Assignment — Excluding pictures, retype the line with "Task: Open the" and each line that follows it to the end of the data below, word for word.

The data —
Segment Open

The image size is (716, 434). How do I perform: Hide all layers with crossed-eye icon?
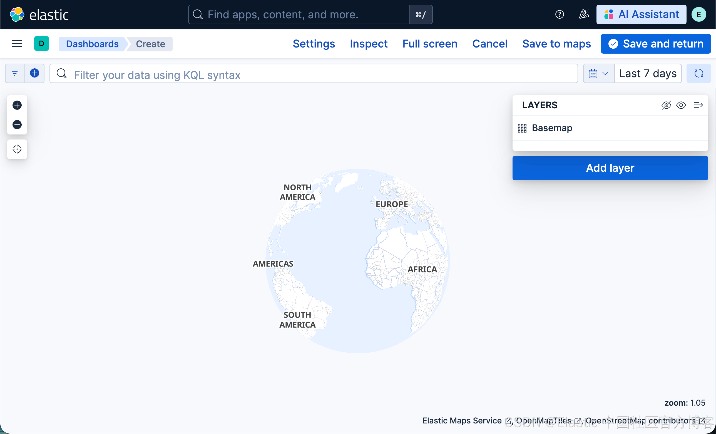pos(666,105)
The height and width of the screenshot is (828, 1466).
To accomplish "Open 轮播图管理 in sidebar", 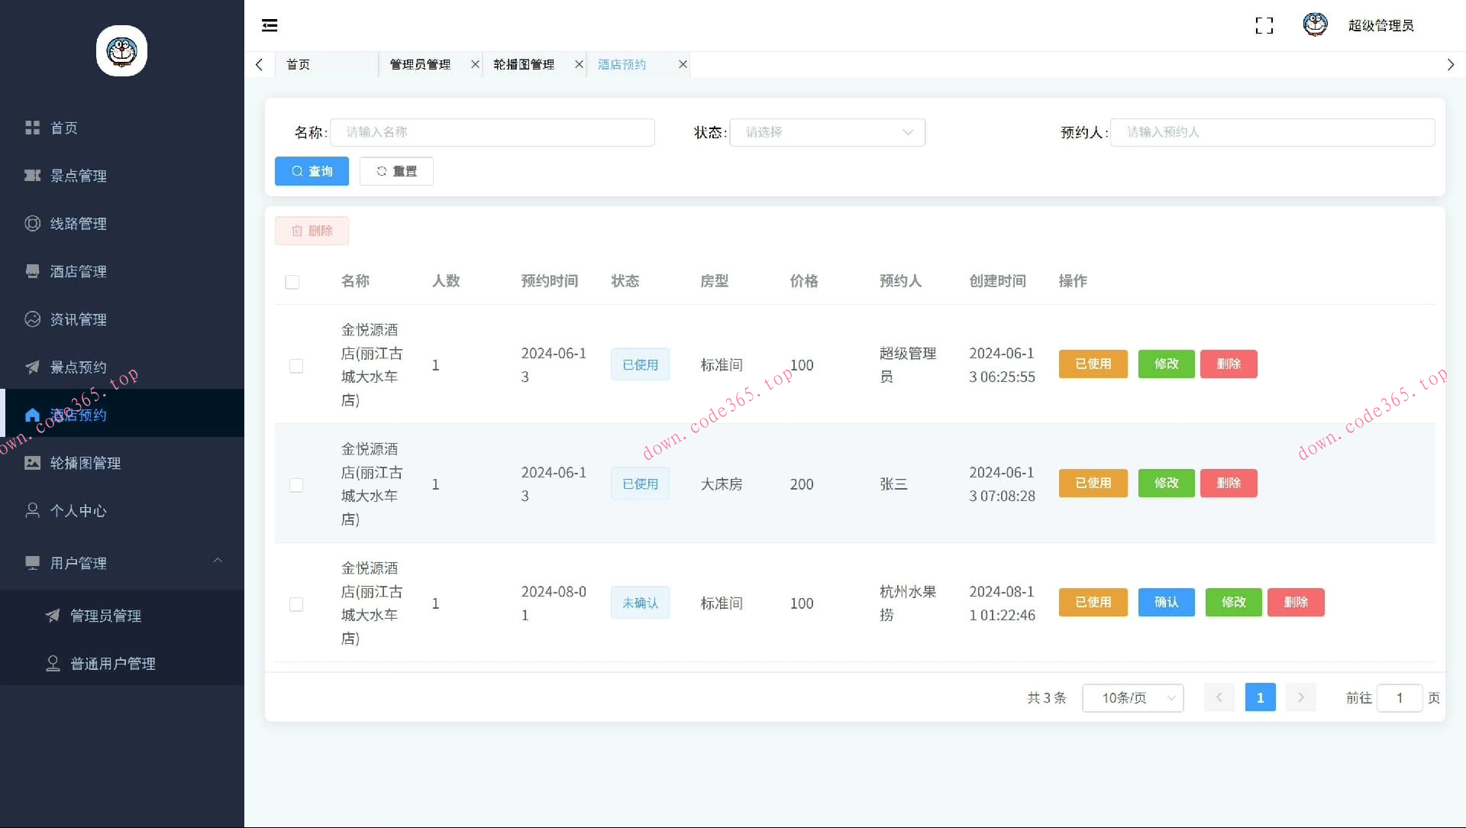I will coord(85,463).
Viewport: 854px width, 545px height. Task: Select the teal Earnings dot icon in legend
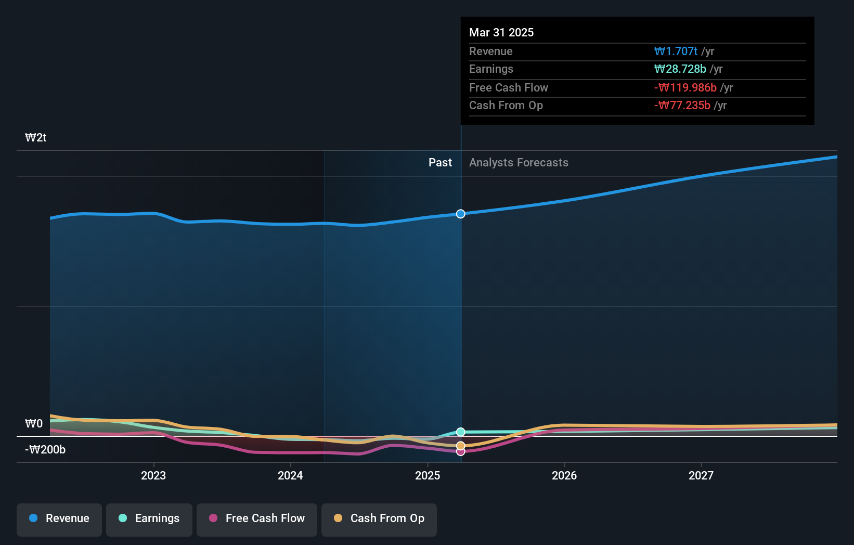tap(122, 518)
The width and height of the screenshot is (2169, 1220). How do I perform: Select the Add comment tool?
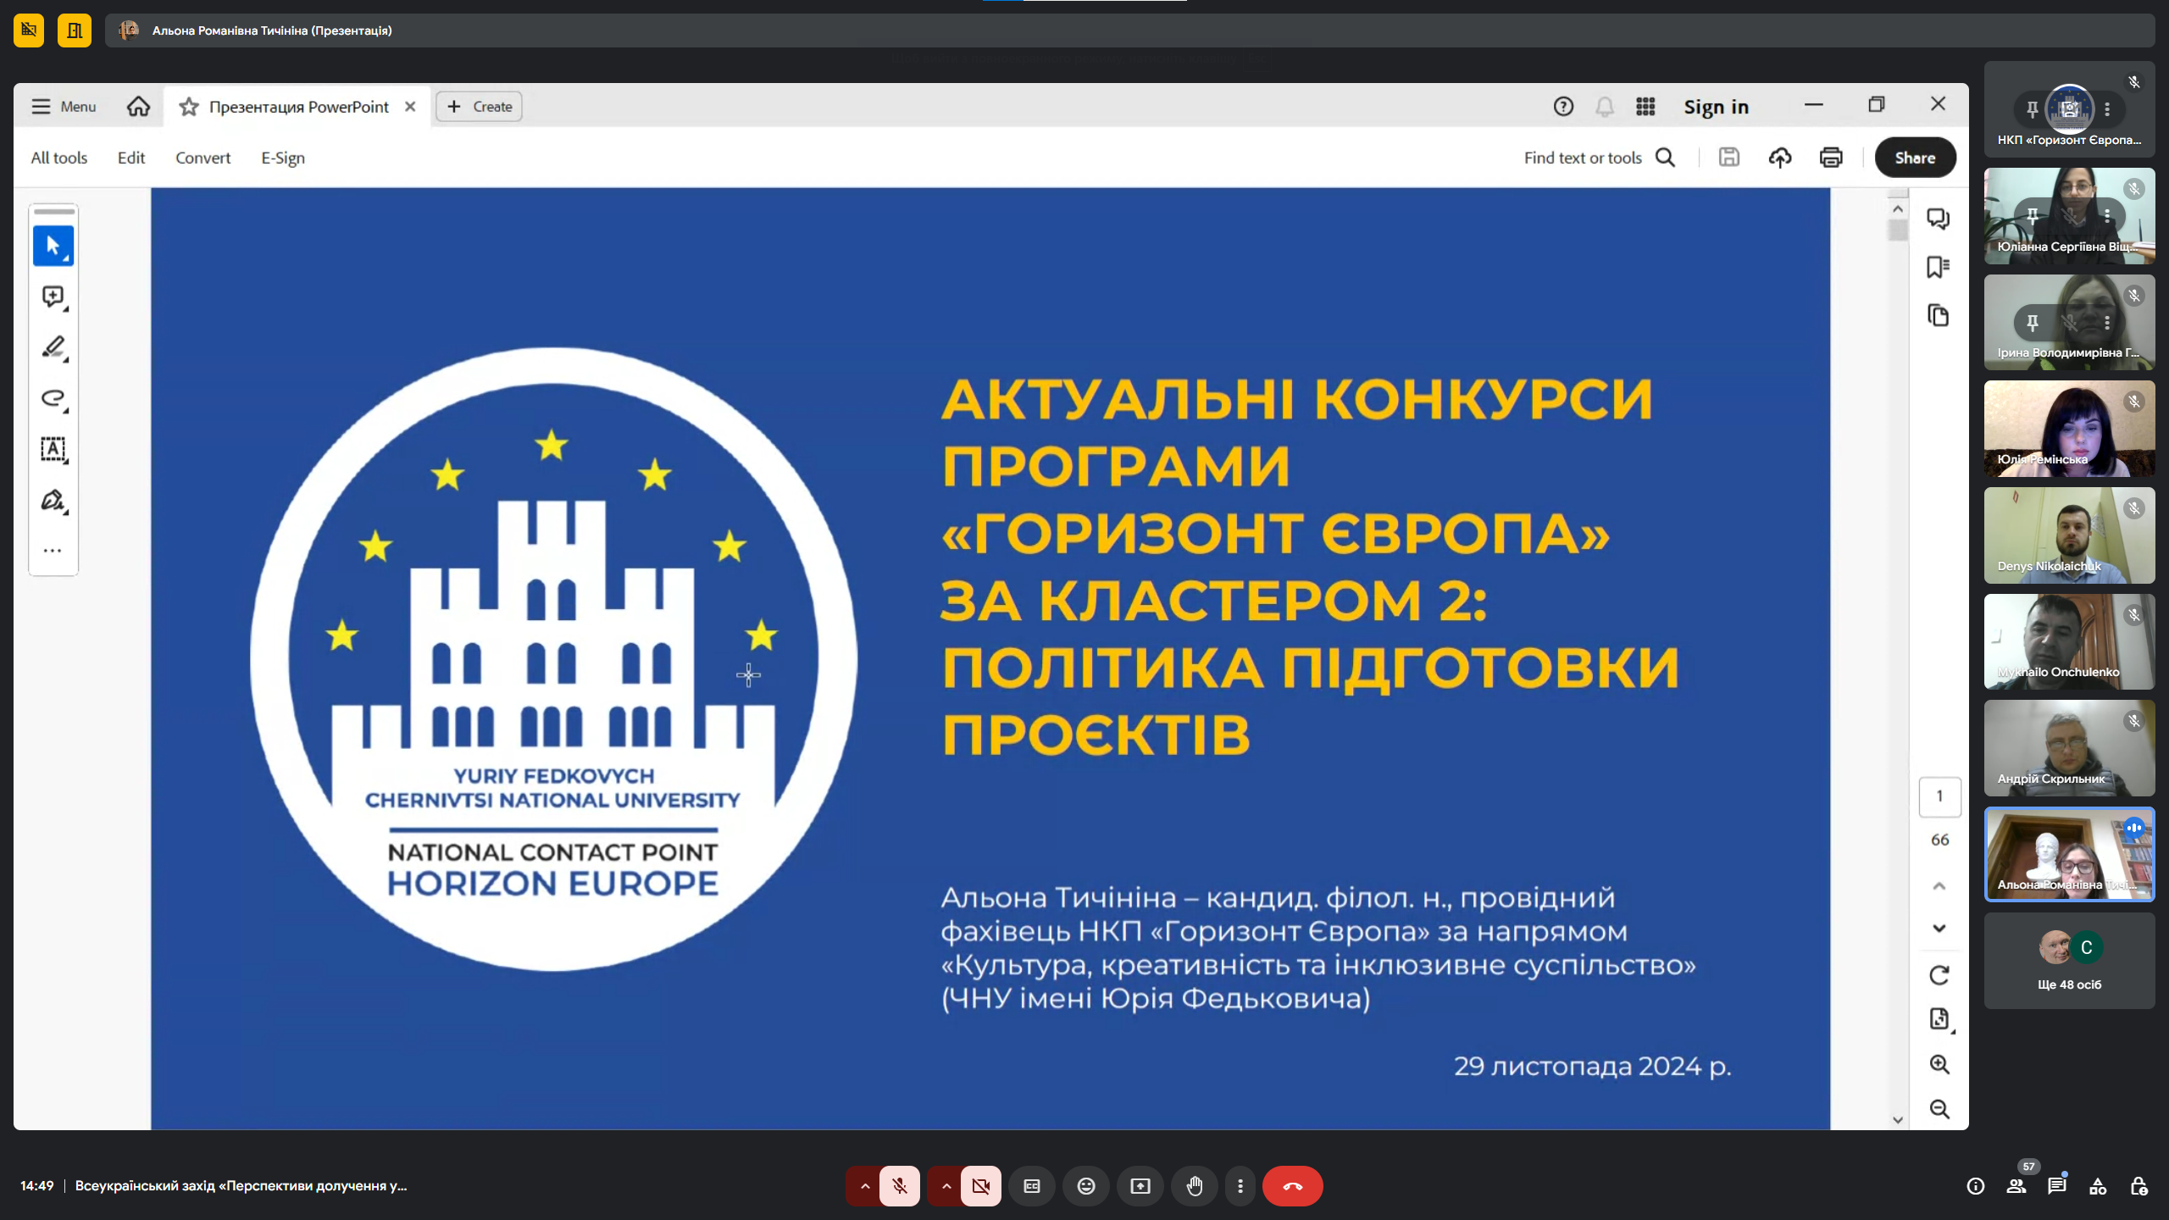point(53,296)
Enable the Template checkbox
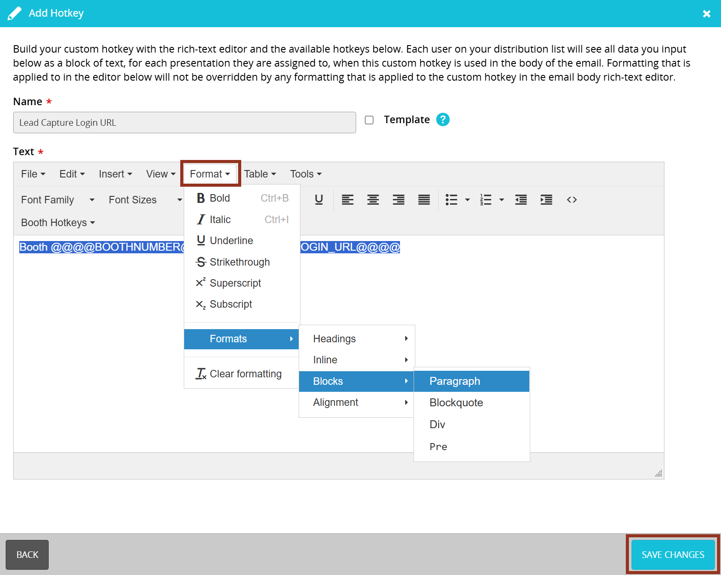Viewport: 721px width, 575px height. (x=369, y=120)
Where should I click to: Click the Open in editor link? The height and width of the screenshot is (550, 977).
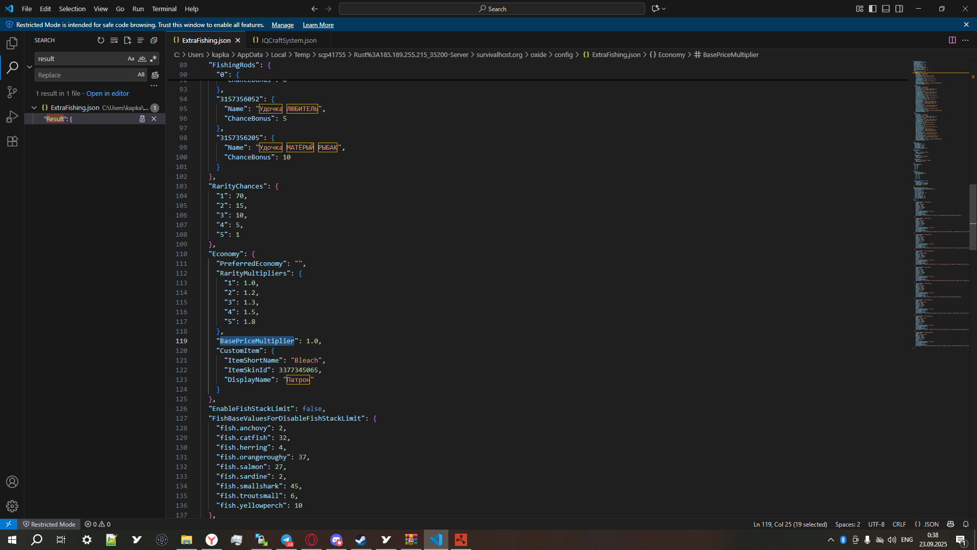(x=107, y=93)
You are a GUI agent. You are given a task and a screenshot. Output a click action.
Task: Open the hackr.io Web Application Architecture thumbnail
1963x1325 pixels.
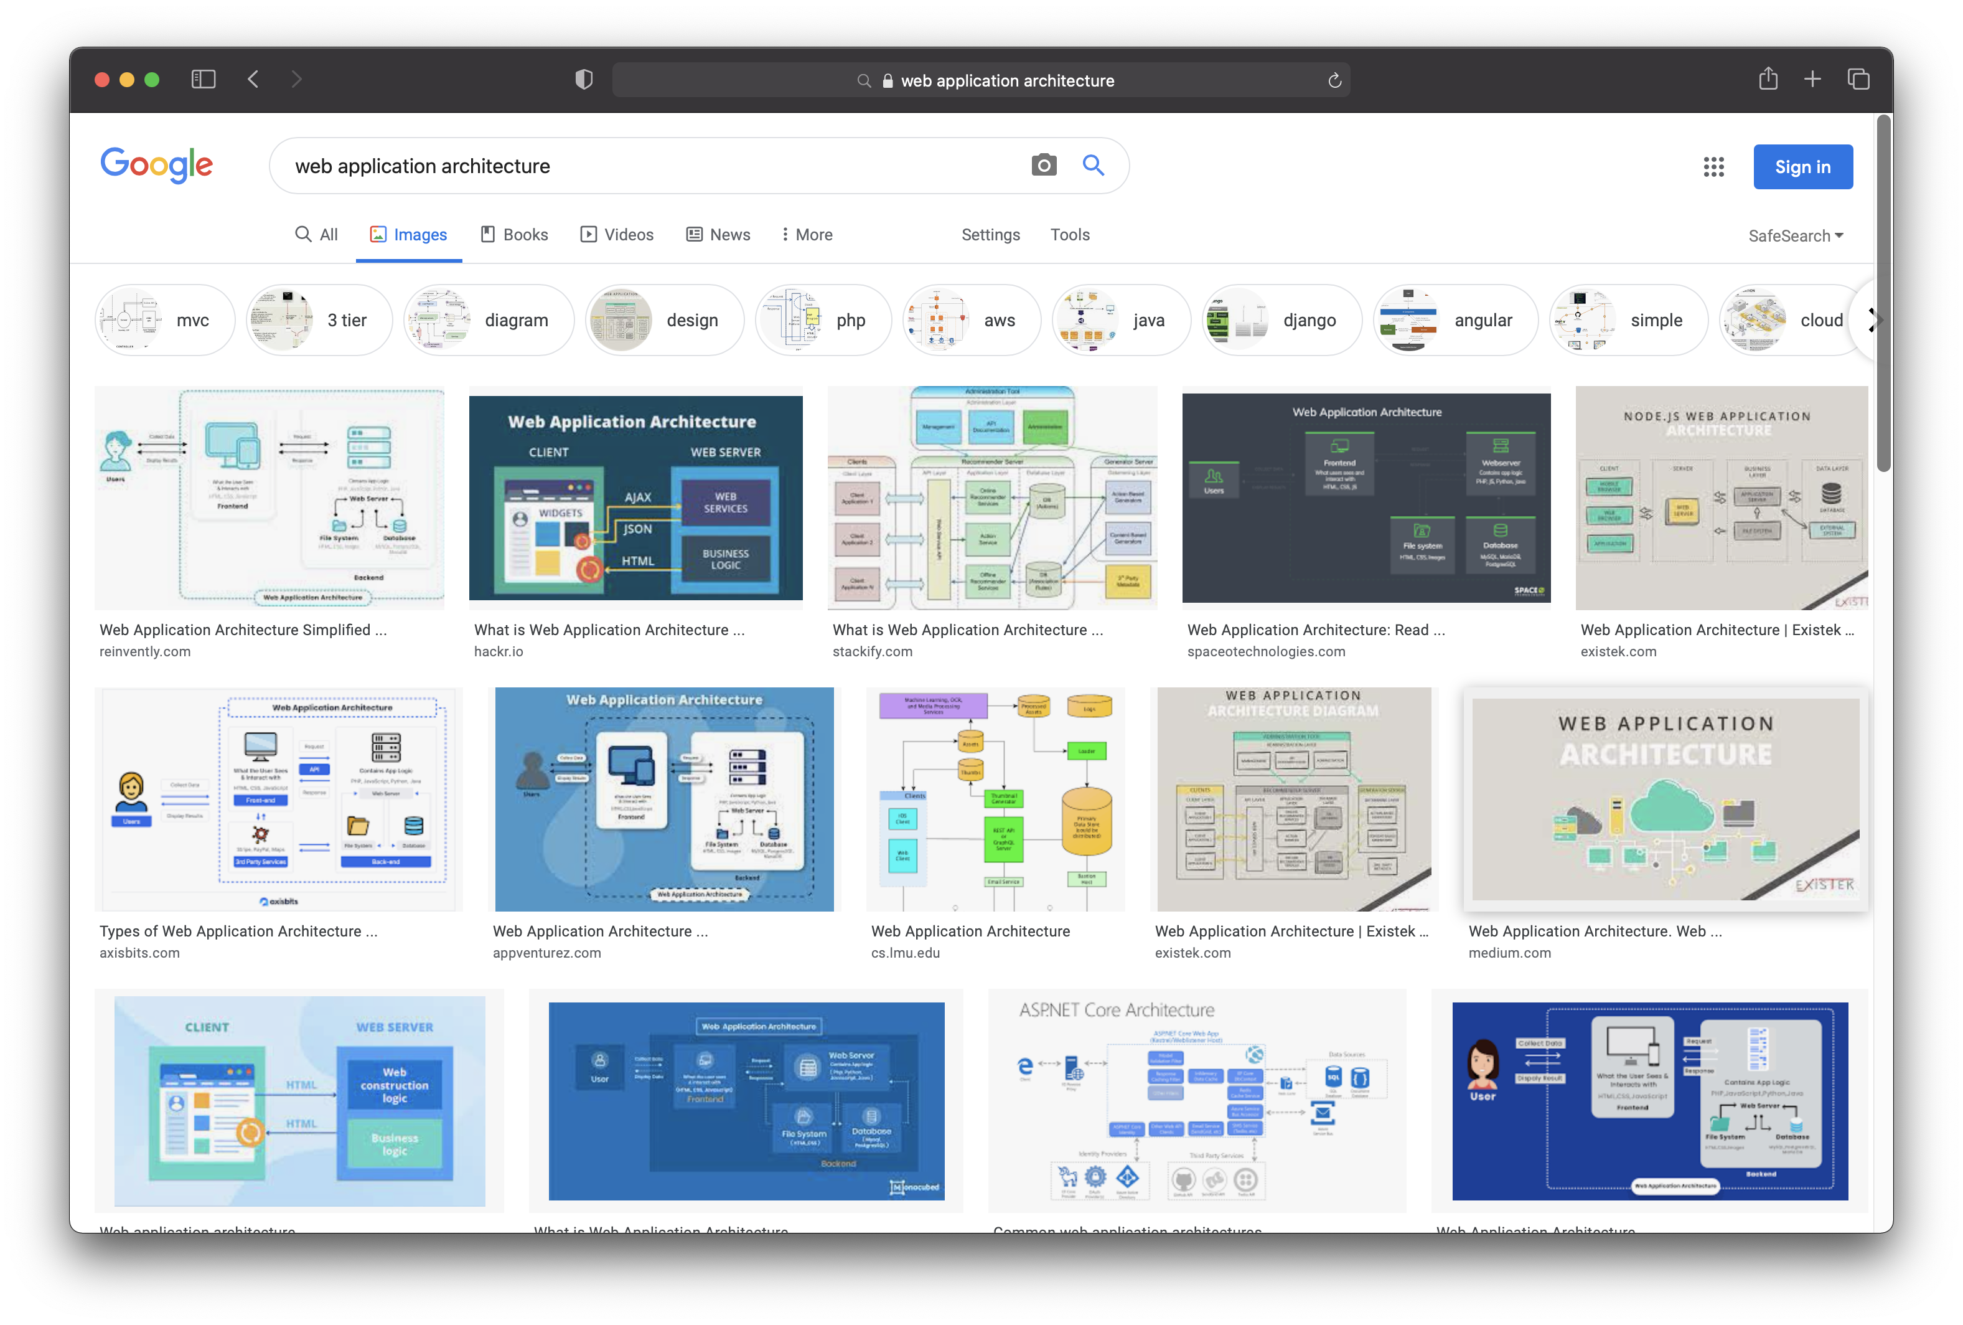coord(635,499)
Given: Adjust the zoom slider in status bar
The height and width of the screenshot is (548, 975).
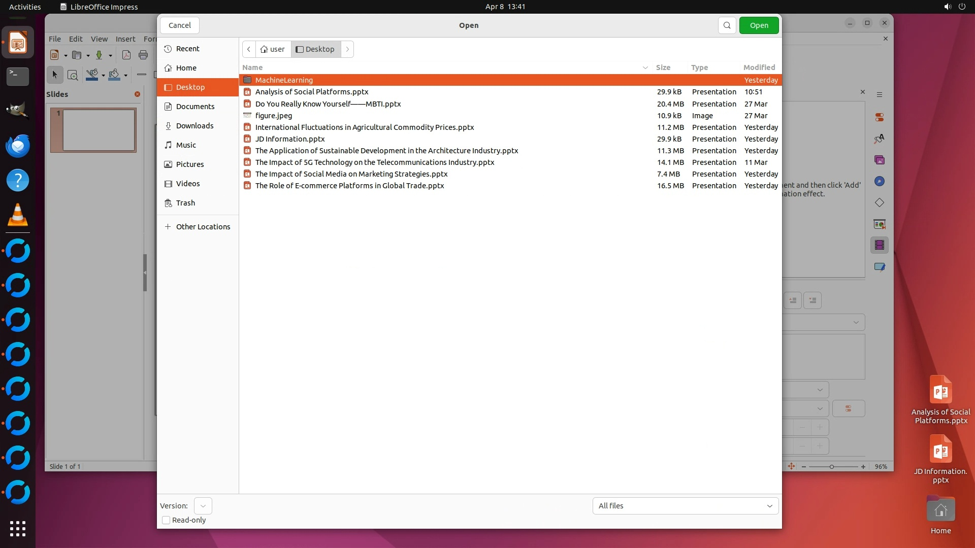Looking at the screenshot, I should click(832, 467).
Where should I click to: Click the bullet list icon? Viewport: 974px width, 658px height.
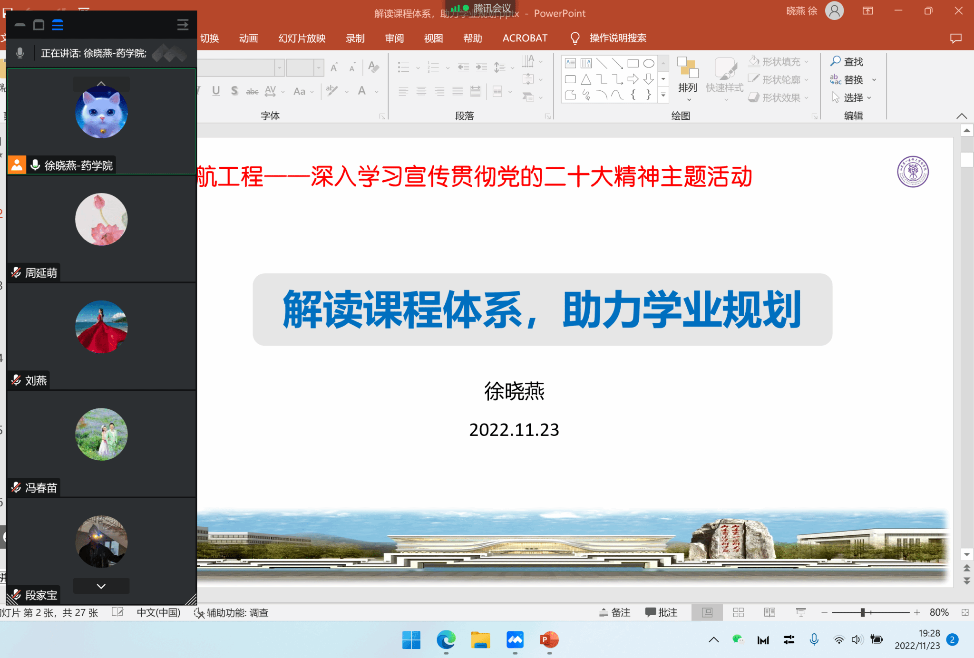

Segment Closed

Response box —
Task: Open the hackr.io Web Application Architecture thumbnail
1963x1325 pixels.
coord(635,499)
Given: Adjust the zoom slider in status bar
The height and width of the screenshot is (548, 975).
Looking at the screenshot, I should click(832, 467).
Where should I click to: Click the bullet list icon? Viewport: 974px width, 658px height.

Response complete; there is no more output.